Storia d'amore - parte 2a -

L’abbaiare incessante del cane, le urla e gli spari, avevano attirato già da tempo l’attenzione del più anziano ed esperto cacciatore, il quale giunse presto sul luogo della carneficina.
Giovanni rimase basito, la scena che gli si presentava era infernale; il figlio rideva sadico imbrattato di sangue e vomito, il cane latrava isterico girava in tondo ed abbaiava; sui corpi il sangue scivolava lento, sinuoso, tingendo carne morbida e nuda; così mentre la vita impazziva la morte mostrava tutta la sua cupa bellezza:
«Hai visto papà? Ah ah! Ho ammazzato il traditore!…ed anche la puttana! Ah! Ah ah!»
Il Padre
Ho visto come in sogno
padri e figli trucidati
con la gola tagliata
ed il sangue sgorgato ormai secco
decine, centinaia di uomini
uccisi per vendetta
E le madri
E i figli
Neri
In un funerale a cielo aperto
Per le strade
In una terra buia e sconfinata
Fra i cadaveri
Che non posson creder morti
E la paura
La Paura che sovrasta tutto
Intossica la mente
Non da scampo la paura
Ti rinchiude in una casa
Che vuol essere rifugio
ma è sigillata da un nero cancello
è la nostra
e sarà per loro
Prigione
«Tu sei uscito di senno figlio mio, guarda che hai fatto!
Non puoi capire la sciagura.
Questa non è selvaggina, il bosco non verrà a chiedere il riscatto per qualche lepre o beccaccia di cui noi spesso lo priviamo, ma questi, come sai, sono uomini, e l’uomo nutre l’odio in petto e partorisce vendetta, e poiché non è mai sazio di giustizia, soprattutto nel nostro rude paese, sappi che questo atto sarà il principio di una sanguinosa guerra, fra famiglie che dopo aver pianto disperate i propri figli troppo giovani per esser morti, imbracceranno le armi per vendicare l’angoscioso dolore ed il ricordo felice. Ed il sangue non cesserà di scorrer per decenni, bagnerà le nostre contrade forse per secoli.
Ora io ho deciso a malincuore sul da farsi, darò rimedio a tutto questo.

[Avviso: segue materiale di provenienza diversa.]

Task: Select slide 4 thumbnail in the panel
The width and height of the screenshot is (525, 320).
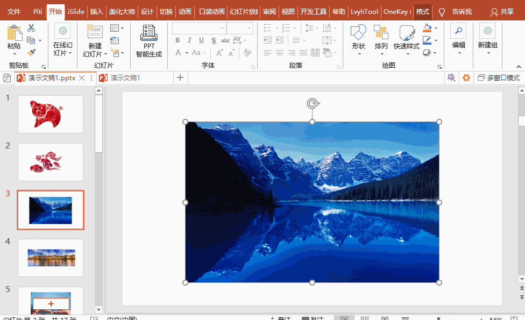Action: (x=51, y=258)
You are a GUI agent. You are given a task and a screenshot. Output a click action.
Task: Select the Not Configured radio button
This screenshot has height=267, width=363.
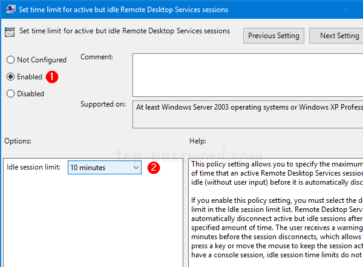10,60
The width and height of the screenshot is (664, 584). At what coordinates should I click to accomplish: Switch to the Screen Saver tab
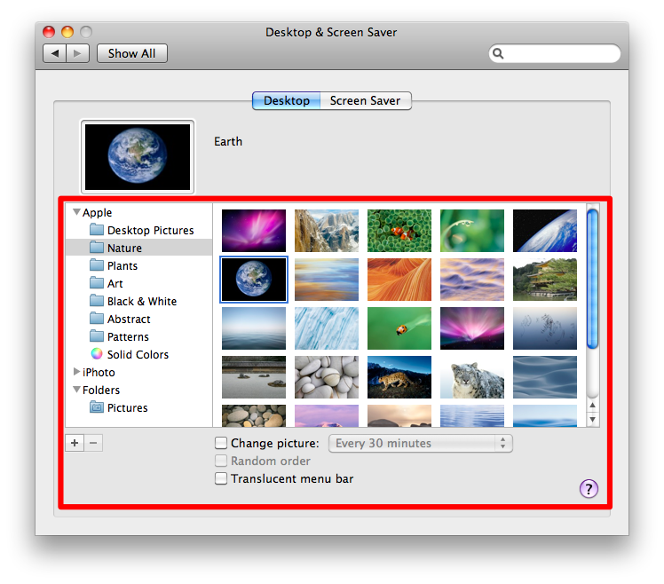click(365, 100)
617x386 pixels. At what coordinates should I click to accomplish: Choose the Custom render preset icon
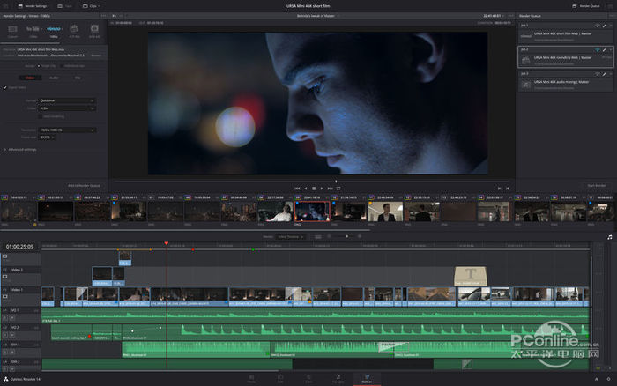(x=12, y=30)
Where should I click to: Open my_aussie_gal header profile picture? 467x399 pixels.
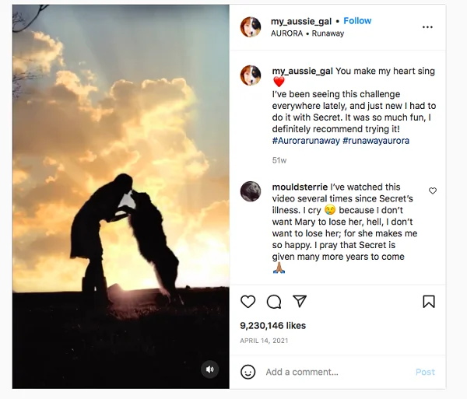[251, 26]
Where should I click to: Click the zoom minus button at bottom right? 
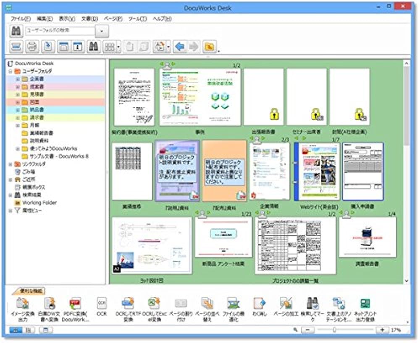(x=308, y=330)
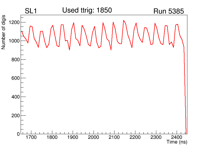Image resolution: width=208 pixels, height=149 pixels.
Task: Click the 1700 x-axis tick label
Action: [31, 137]
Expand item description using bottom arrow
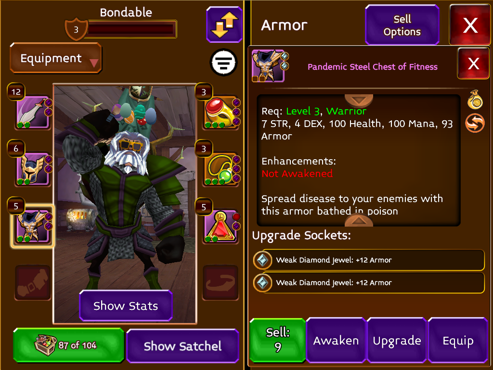Image resolution: width=493 pixels, height=370 pixels. (359, 220)
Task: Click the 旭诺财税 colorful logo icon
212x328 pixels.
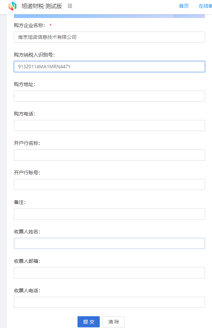Action: point(13,6)
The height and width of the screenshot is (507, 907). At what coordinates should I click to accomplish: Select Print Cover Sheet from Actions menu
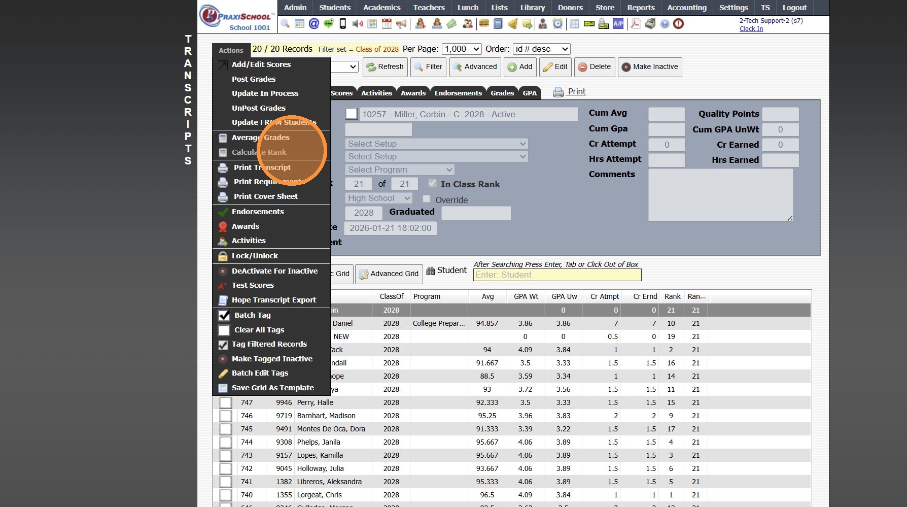click(265, 196)
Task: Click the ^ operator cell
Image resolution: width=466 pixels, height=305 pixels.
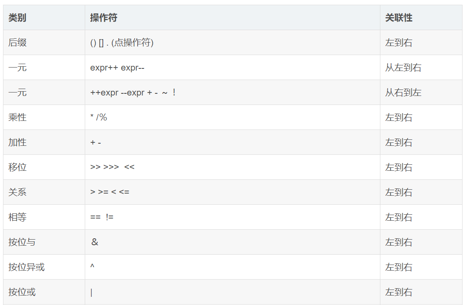Action: tap(232, 267)
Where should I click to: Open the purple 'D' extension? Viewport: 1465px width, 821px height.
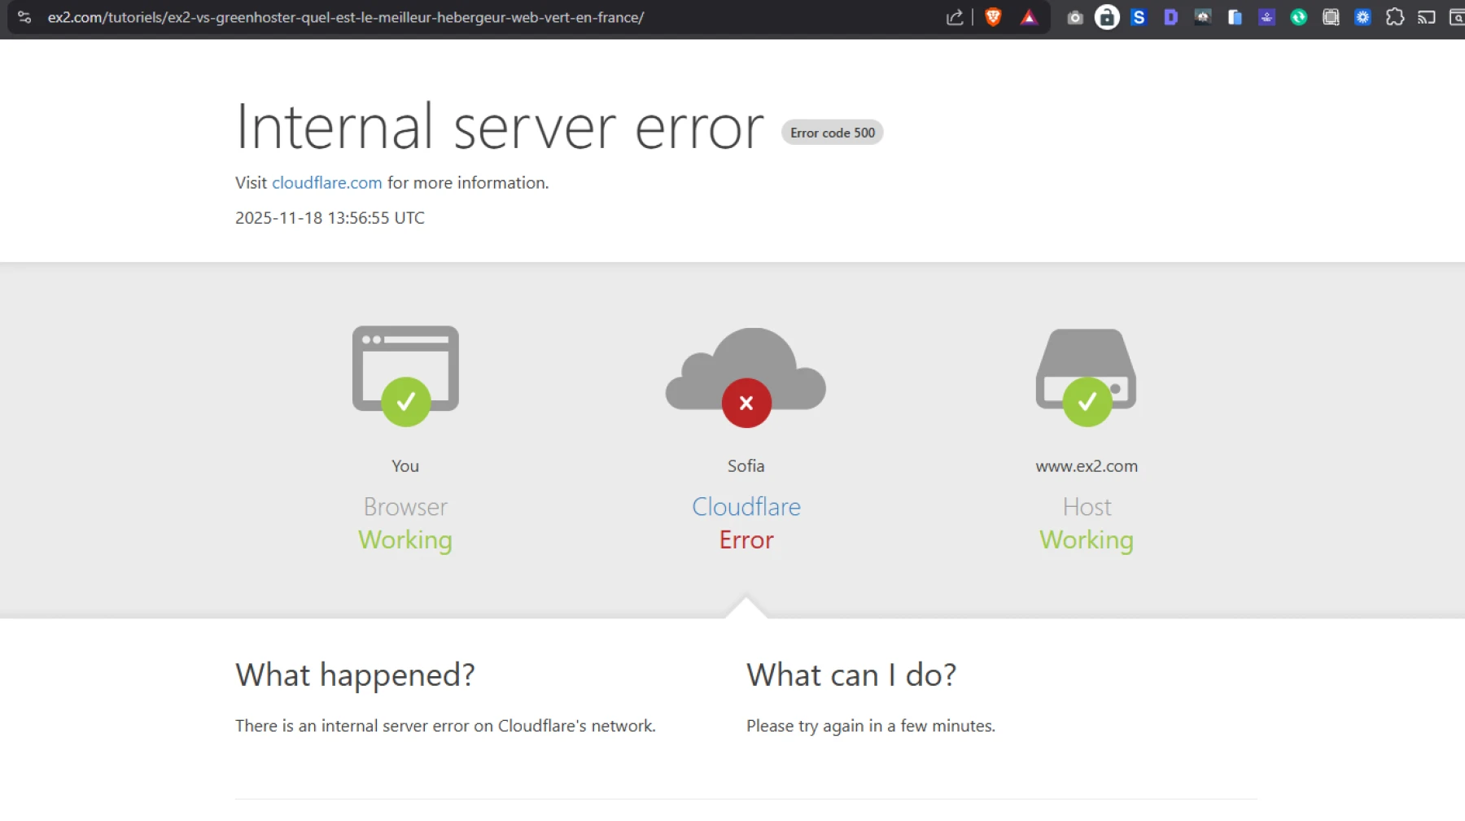[x=1170, y=17]
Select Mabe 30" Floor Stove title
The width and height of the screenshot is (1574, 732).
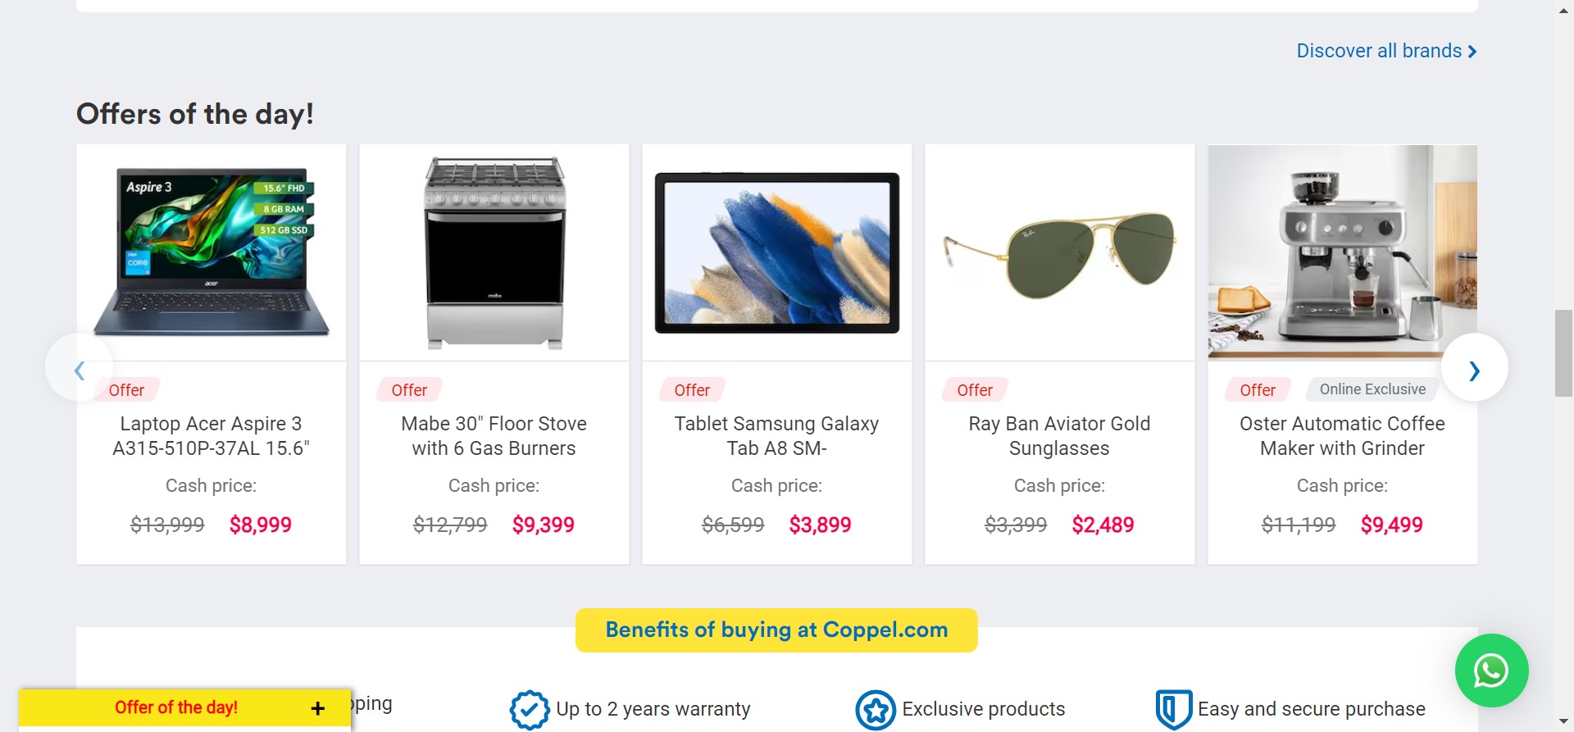coord(494,436)
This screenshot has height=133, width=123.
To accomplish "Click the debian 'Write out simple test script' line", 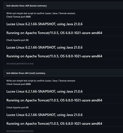I will click(x=41, y=81).
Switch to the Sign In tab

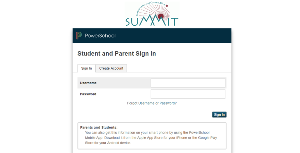pyautogui.click(x=87, y=68)
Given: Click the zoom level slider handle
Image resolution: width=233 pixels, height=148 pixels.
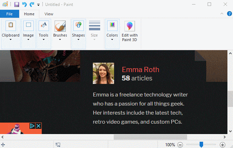Looking at the screenshot, I should click(201, 145).
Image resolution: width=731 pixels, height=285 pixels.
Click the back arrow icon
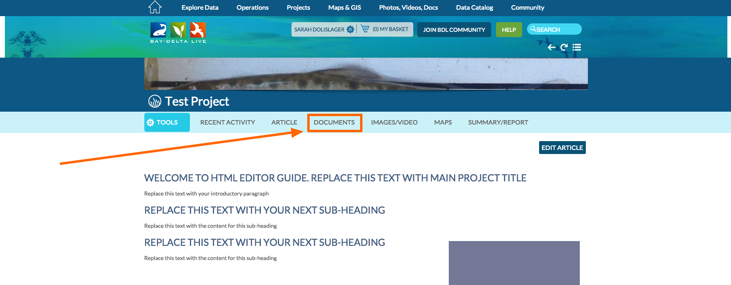[x=552, y=48]
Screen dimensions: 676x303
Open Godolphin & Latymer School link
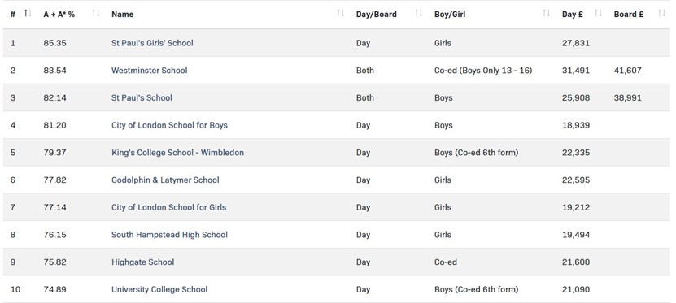165,180
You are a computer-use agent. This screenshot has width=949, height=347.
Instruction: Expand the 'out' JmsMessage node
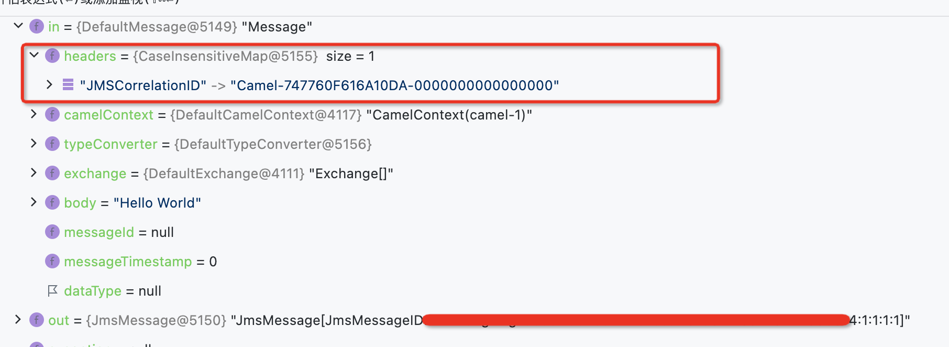pyautogui.click(x=18, y=319)
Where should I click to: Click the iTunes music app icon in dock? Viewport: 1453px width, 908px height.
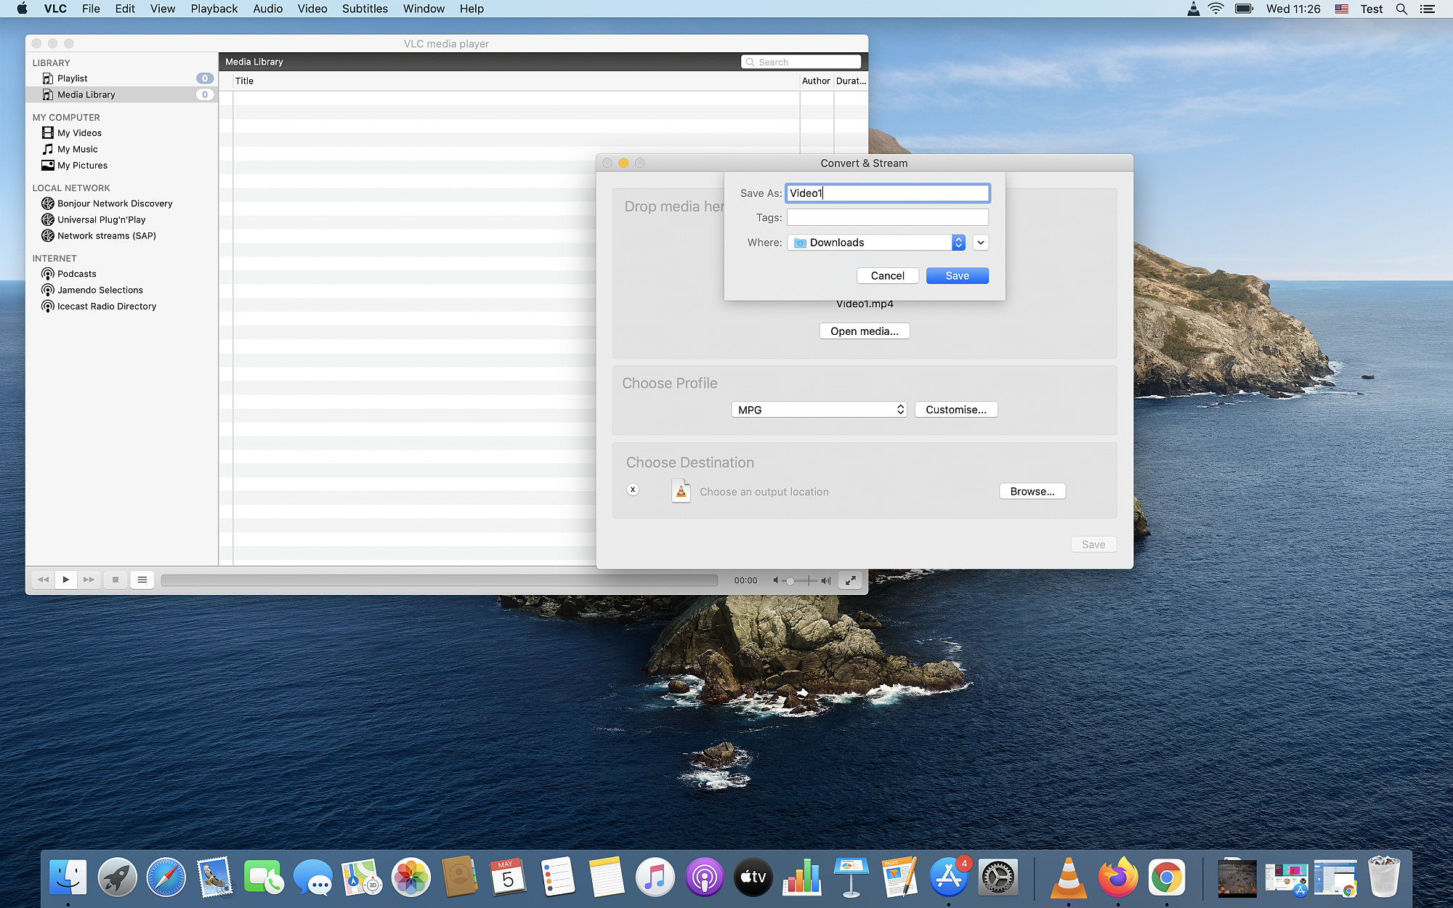(655, 877)
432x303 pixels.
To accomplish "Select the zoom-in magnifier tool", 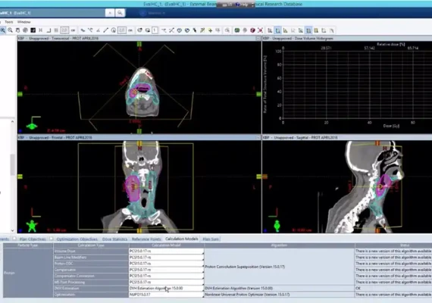I will [3, 30].
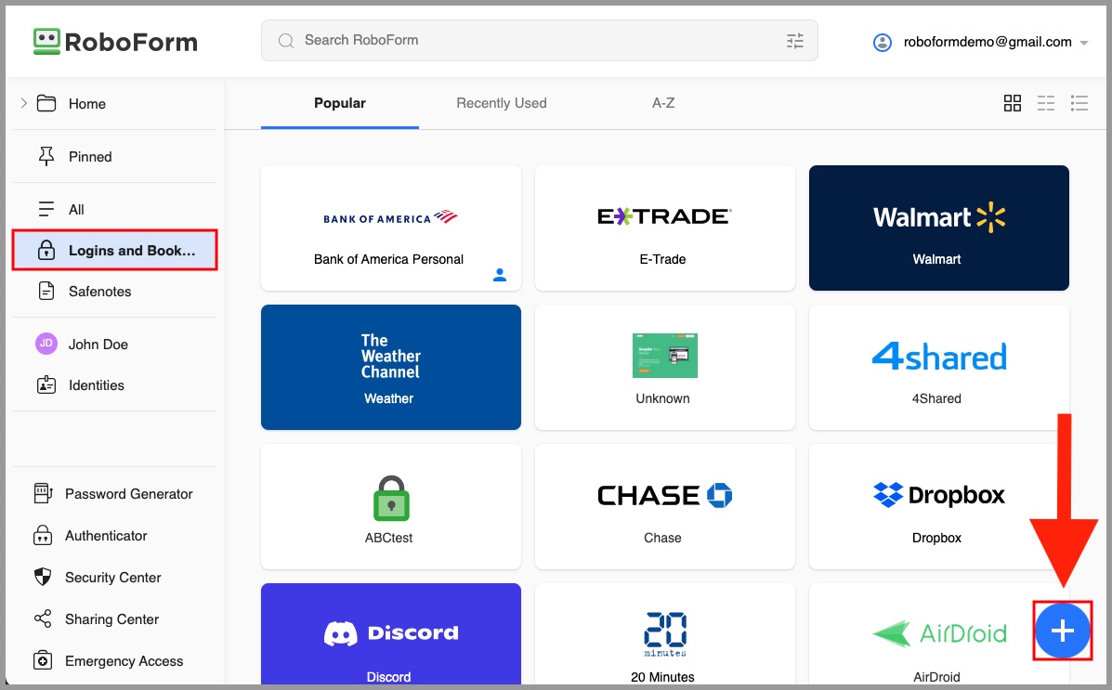The height and width of the screenshot is (690, 1112).
Task: Click the sharing indicator on Bank of America
Action: tap(500, 275)
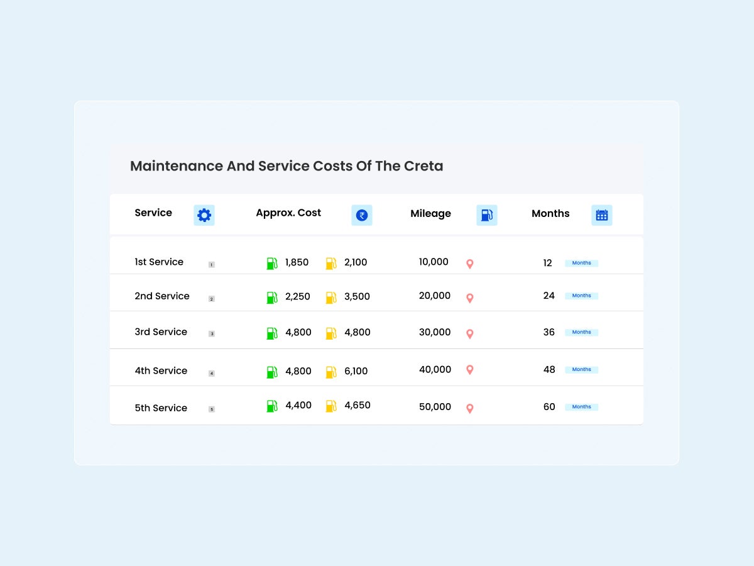This screenshot has height=566, width=754.
Task: Click the Months badge next to 60
Action: pyautogui.click(x=581, y=407)
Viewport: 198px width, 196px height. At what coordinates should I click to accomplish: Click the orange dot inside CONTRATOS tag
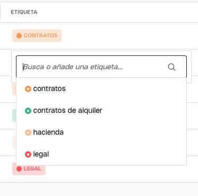pos(19,36)
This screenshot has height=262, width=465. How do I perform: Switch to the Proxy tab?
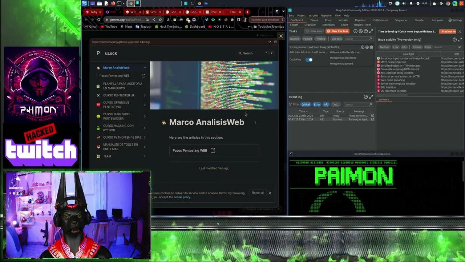[328, 20]
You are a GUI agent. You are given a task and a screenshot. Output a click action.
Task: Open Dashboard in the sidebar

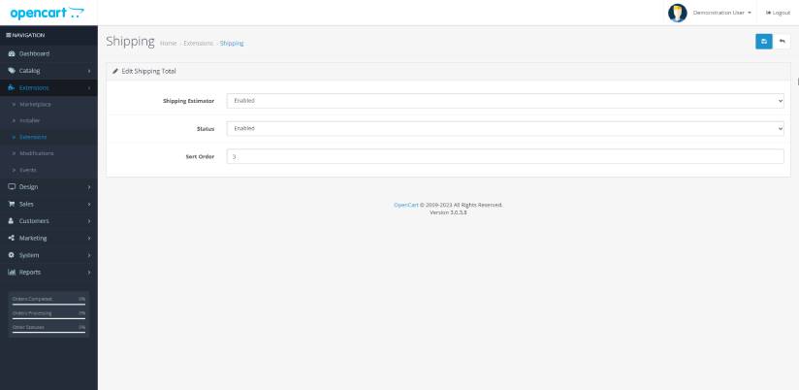pyautogui.click(x=34, y=53)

Preparati mio amato figlio maldestro, poiché io ti toglierò la vita» .
Giovanni puntò deciso il fucile e fece fuoco; sul petto del giovane un fiotto, che sgorgando copioso dal corpo accasciato, si unì al sangue delle proprie vittime, mescolando amore e odio, tradimento e vendetta.
Poi dal volto, fino ad allora impassibile volto secco e rugoso,
scese una lacrima,
un'unica lacrima cupa e bollente come lava;
il vecchio sentì che la sua vita finiva in quell’istante;
cadde sulle ginocchia,
puntò la canna sotto al mento e premette sul grilletto.